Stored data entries
========================================================================
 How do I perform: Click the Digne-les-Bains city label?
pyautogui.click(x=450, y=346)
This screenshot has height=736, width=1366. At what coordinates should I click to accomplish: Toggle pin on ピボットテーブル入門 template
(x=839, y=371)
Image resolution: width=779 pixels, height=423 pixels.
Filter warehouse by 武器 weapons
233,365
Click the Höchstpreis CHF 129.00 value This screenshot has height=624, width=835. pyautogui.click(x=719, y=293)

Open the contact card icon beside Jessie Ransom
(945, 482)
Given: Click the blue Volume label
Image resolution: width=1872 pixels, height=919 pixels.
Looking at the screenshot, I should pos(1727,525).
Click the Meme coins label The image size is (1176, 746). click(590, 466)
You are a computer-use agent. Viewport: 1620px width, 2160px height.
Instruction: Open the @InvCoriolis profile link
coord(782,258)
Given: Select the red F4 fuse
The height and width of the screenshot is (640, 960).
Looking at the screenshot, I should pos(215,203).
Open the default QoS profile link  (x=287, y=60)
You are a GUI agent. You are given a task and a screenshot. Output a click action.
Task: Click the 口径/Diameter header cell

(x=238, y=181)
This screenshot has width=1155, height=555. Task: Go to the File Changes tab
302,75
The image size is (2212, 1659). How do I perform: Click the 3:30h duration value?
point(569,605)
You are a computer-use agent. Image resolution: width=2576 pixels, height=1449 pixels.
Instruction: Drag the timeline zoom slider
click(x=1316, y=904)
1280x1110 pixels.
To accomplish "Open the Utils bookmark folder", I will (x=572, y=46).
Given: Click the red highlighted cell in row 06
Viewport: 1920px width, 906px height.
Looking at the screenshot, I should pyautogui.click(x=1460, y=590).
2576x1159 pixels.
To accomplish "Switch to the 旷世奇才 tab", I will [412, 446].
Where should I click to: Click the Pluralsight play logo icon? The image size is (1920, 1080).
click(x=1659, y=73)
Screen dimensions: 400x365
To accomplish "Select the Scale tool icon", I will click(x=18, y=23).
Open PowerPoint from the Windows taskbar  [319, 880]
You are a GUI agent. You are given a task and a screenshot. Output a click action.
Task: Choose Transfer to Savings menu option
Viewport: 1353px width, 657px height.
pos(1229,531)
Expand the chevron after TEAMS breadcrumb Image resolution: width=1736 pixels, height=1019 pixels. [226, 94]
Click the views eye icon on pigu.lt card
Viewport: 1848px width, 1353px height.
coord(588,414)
========================================================================
The answer should consist solely of the lines from the first line above through the one with "Click the Höchstpreis", both included, repeated exactly.

 How do I perform: Click the Digne-les-Bains city label?
pyautogui.click(x=450, y=346)
This screenshot has height=736, width=1366. At what coordinates should I click to accomplish: Toggle pin on ピボットテーブル入門 template
(x=839, y=371)
Image resolution: width=779 pixels, height=423 pixels.
Filter warehouse by 武器 weapons
233,365
Click the Höchstpreis CHF 129.00 value This screenshot has height=624, width=835. pyautogui.click(x=719, y=293)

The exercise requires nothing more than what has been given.